Carrot Raisin Almond Flour Muffins
- 2 cups blanched almond flour
- 2 Tablespoons coconut flour
- 3 large eggs
- 1/3 cup almond milk
- 1/4 cup honey
- 1/4 cup coconut sugar (or coconut nectar)
- 2 Tablespoons coconut oil, melted
- 1 cup grated carrots (about 2-3 large carrots)
- 1/2 cup royal raisins
- 1 Tablespoon cinnamon
- 1/2 teaspoon baking soda
- Preheat oven to 350° F.
- Combine dry ingredients in a medium bowl: almond flour, coconut flour, cinnamon and baking soda.

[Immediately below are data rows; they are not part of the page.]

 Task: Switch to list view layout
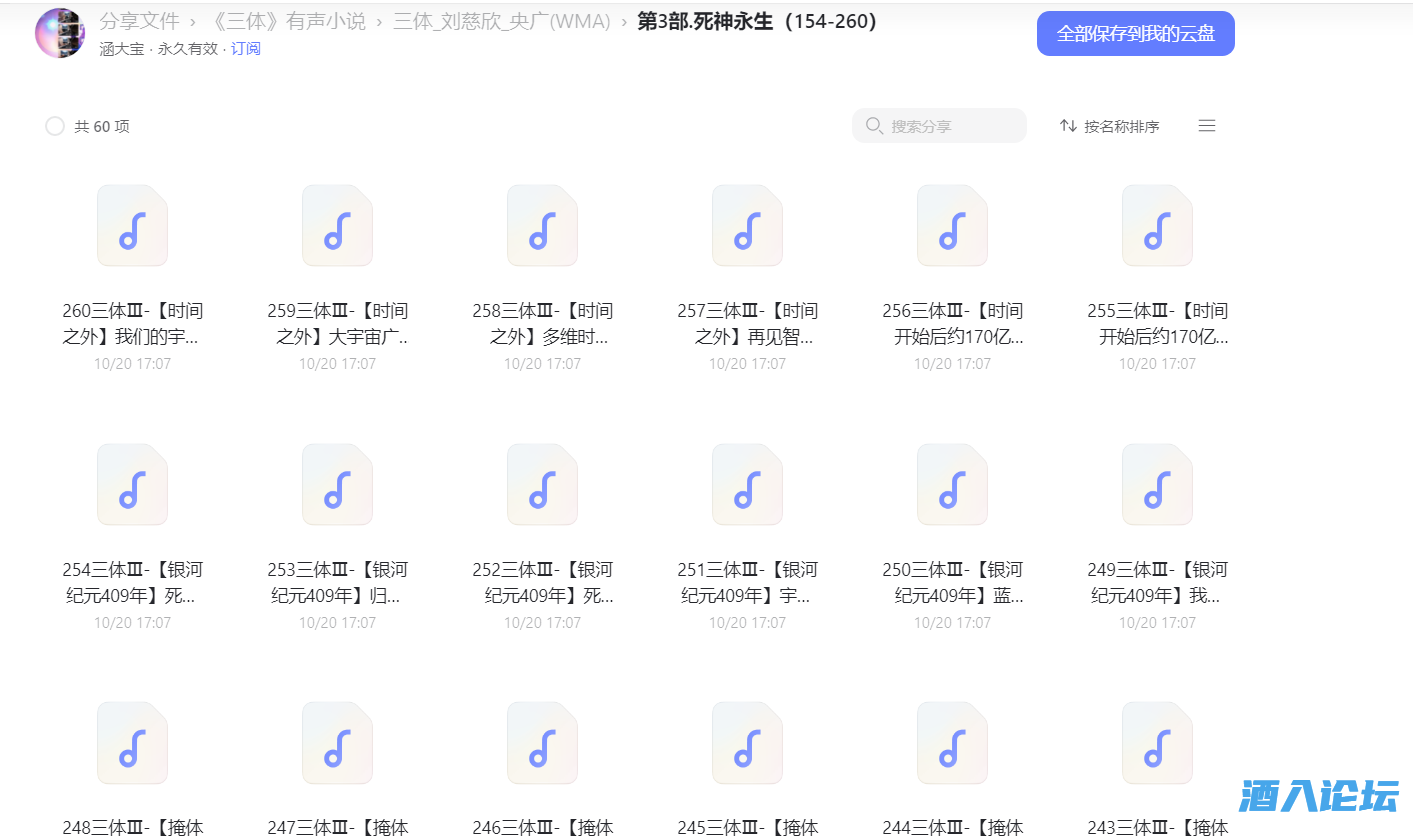(1207, 125)
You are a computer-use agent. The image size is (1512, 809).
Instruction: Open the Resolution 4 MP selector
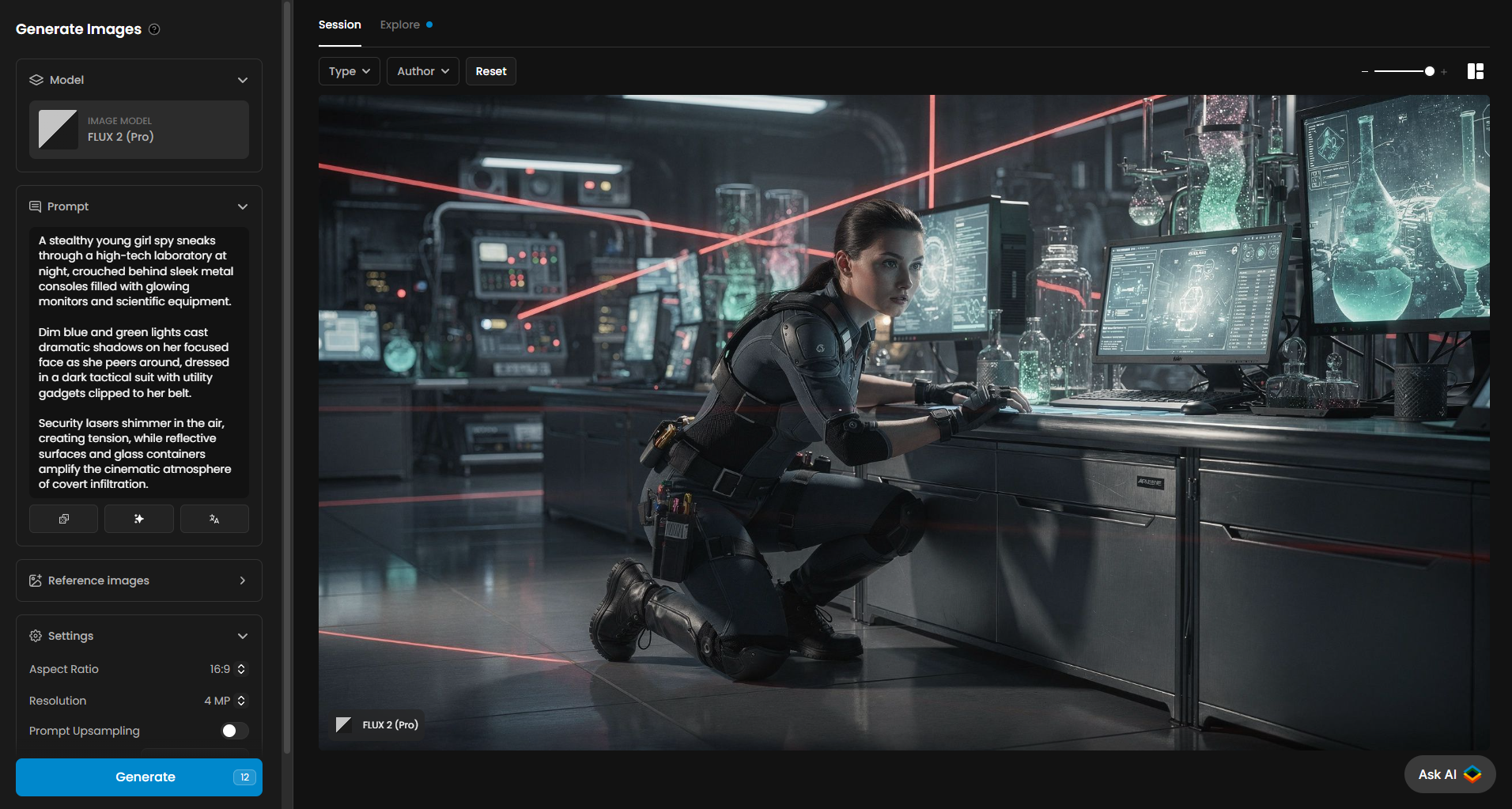coord(225,701)
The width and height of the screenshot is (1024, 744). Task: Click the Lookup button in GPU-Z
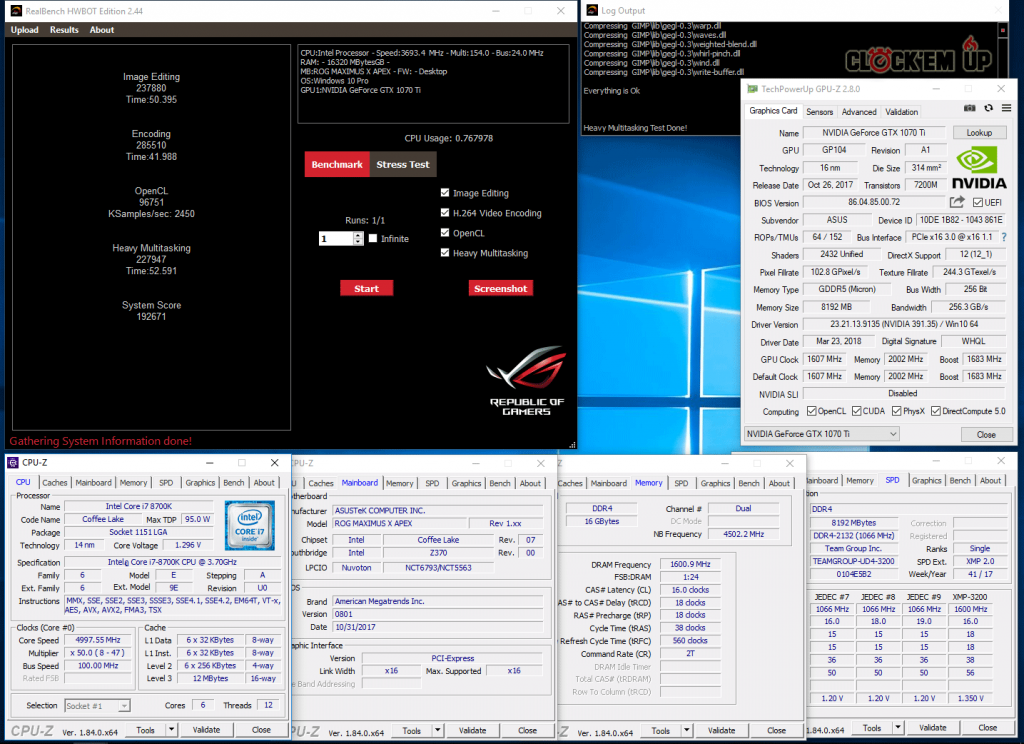pos(979,133)
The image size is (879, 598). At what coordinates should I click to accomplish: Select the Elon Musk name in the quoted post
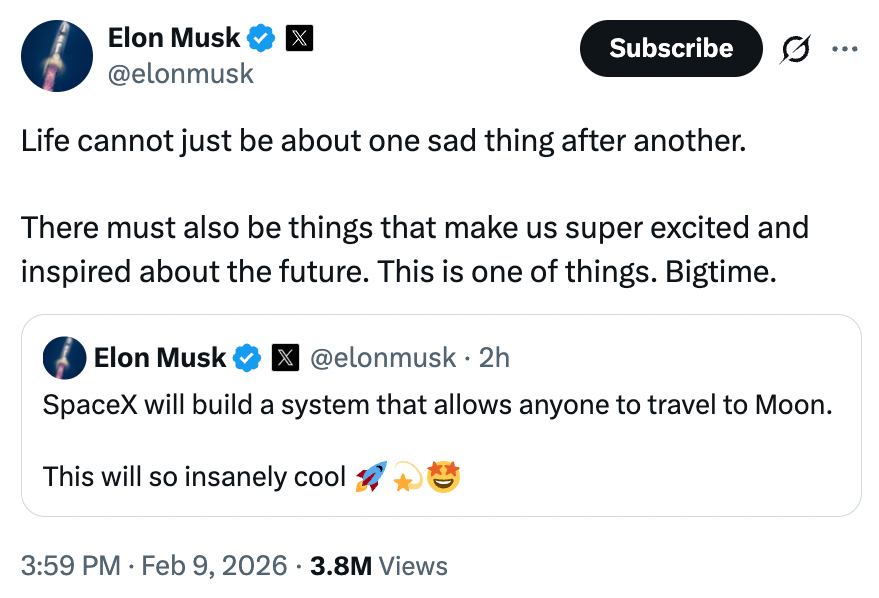tap(160, 357)
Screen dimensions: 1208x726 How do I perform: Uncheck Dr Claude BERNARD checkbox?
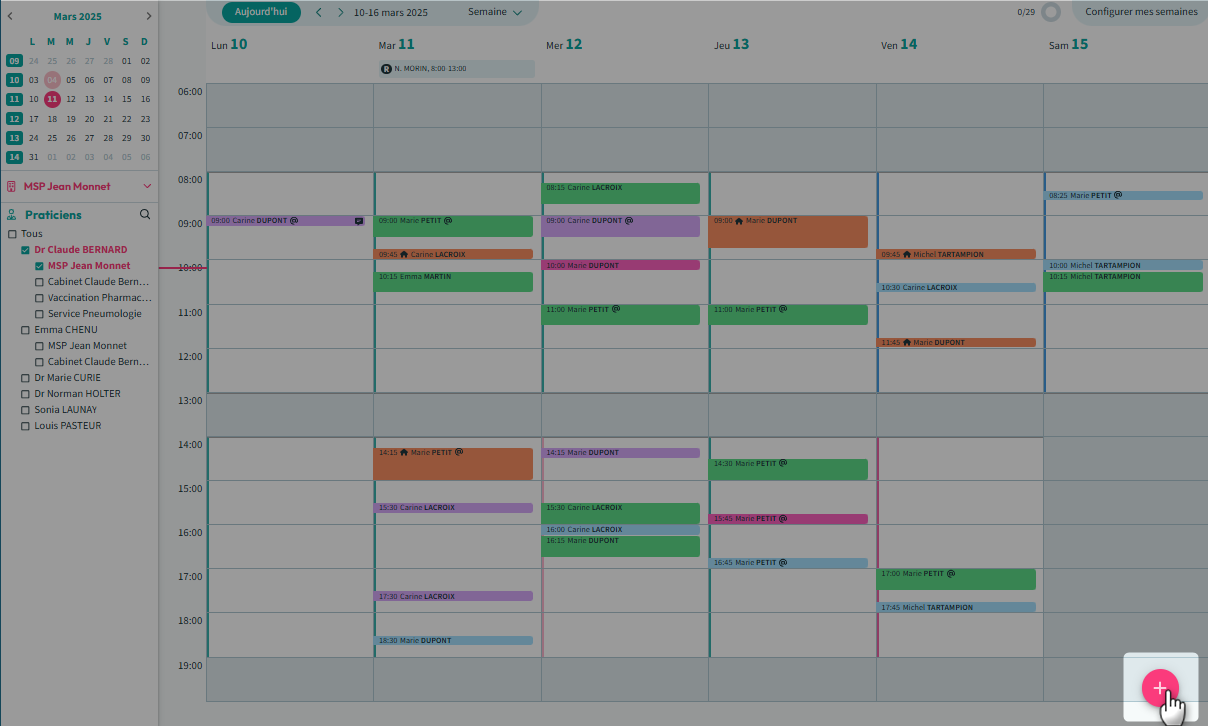click(26, 250)
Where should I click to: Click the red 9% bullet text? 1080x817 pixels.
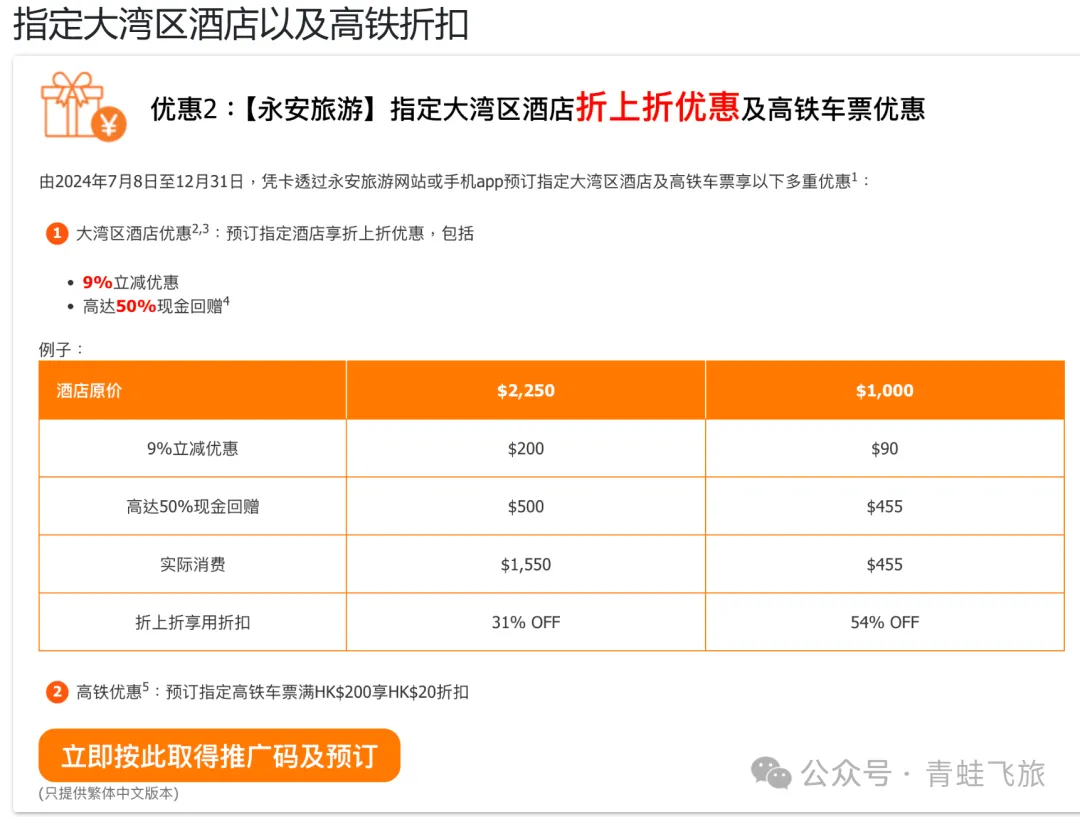tap(97, 282)
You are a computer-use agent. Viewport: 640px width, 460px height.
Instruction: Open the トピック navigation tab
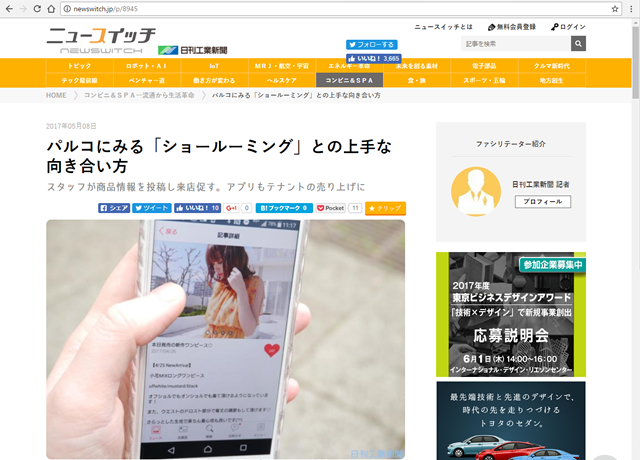pyautogui.click(x=79, y=65)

- In a large bowl, whisk together eggs, almond milk, coconut oil, honey and coconut sugar. Stir in grated carrots.
- Add dry ingredients into the bowl with the wet ingredients and stir until just combined. Gently fold in raisins.
- Pour or scoop dough into a muffin tin with lightly greased silicone liners or regular cupcake liners. Bake for 30 minutes or until the tops are golden brown and a toothpick comes out clean. Cool completely and enjoy!
- Let the muffins cool and enjoy. Top with frosting or coconut butter if you wish.